Some of you may recall that in 2012 I went through a grief training process so that I could co-lead a grief support group. This wonderful organization in Los Angeles, Our House, is run by a clinical in-house staff who among many other things manages a group of volunteers who co-lead the support groups. I was a co-lead for a group of young widows and widowers (age range 25-45) and I just concluded with that group. And WOW, what an incredible experience. I remember starting this work thinking will I be able to handle it in the context of my own grief, given that I was just two years out from having my own mom die. After the training I felt confident that I would be just fine and beyond that, I would feel enriched and fulfilled by being able to help people through those early, raw, painful stages of grief. And that proved to be true - not only did I feel ok I felt truly energized by it all. What an incredibly rewarding and special journey to go on with a small group of people. To watch them open themselves up, reveal their most painful thoughts, be vulnerable yet still be respectful and able to hold the space for the other group members who are grieving in the room. It was truly incredible to see. I met this group of strangers in October of 2012 and just said goodbye to them -- 15 months of hard work on their part and 15 months of gratitude, inspiration and awe on my part. This group was particularly special to me because I also got to hear them talk about love, and see how they lit up when they spoke of their partner. I remember walking out many of evenings saying to myself I'll know I've found what I want when my partner speaks about his love for me the way these men and women spoke about theirs. Truly special.
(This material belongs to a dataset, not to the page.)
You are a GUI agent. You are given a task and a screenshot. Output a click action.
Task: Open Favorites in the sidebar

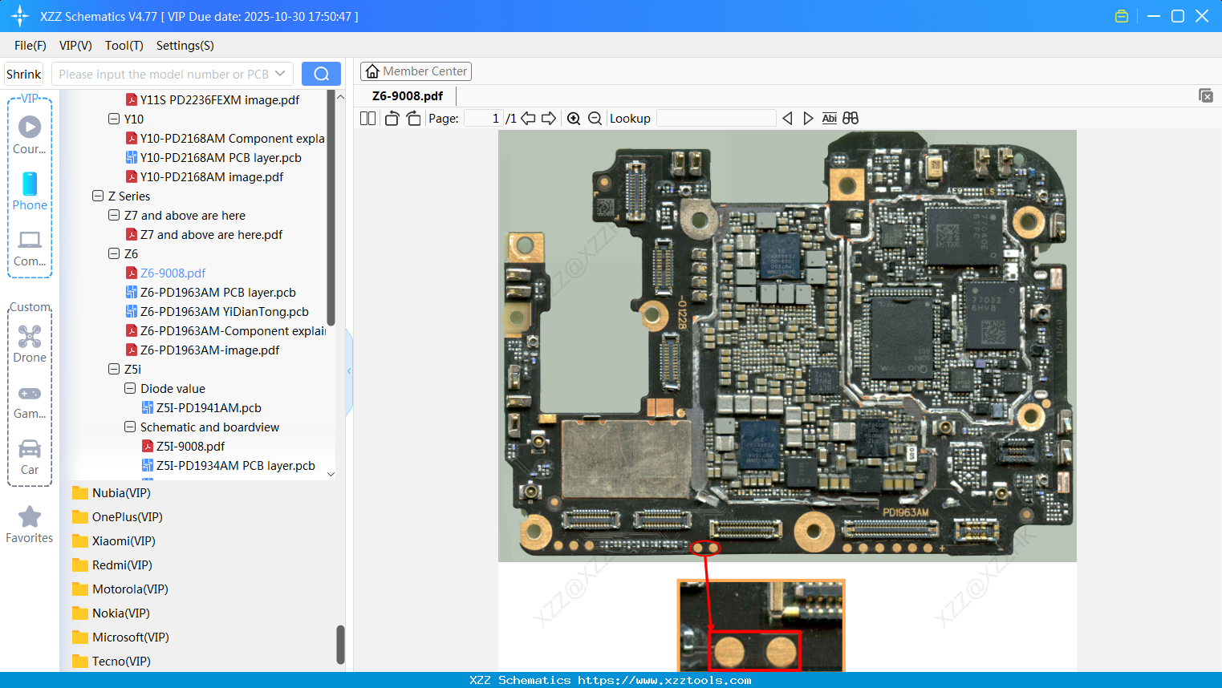(x=30, y=525)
On the heels of wrapping up my group and saying goodbye to those group members as they go back out into the world and continue to work through this never ending journey of grief, I've made a decision that didn't come easy but one that feels right for me right now. I'm putting my volunteer work with Our House on the shelf for the time being in order to allow myself to focus on growing my business while also being more social and attracting true love. While it feels sad to say goodbye to something that became so meaningful to me it also feels right. My business is really picking up and I'm putting myself out there more and more (just joined a kickball league :)so the ten hours a month that I was putting toward my work at Our House feels better served for me right now in these other areas. So with that decision came a sweet goodbye. A tradition at Our House that you do as your group wraps, each person brings a sweet and it's to remember that this goodbye is different than the one that you brought you to Our House, this one is of your choosing. And so with my fellow co-leads, we had a sweet goodbye for me yesterday where I baked mom's home made pie and brought that in to share with the group. Each person had such lovely and supportive things to say, especially my co-lead Diane who wished me not just success in my business but also the type of love that's worthy of me. So sweet. And so that wraps up what's been an incredible ride. I do believe my time is not done with them forever - I plan to participate in their Run for Hope as well as stay connected. But for now, it's a sweet goodbye of my choosing and one that falls just a week out from the 4 year anniversary of mom's death. And I can't help but reflect on where I am today vs the prior 3 years and it helps me to believe in hope, new beginnings and truly finding happiness again.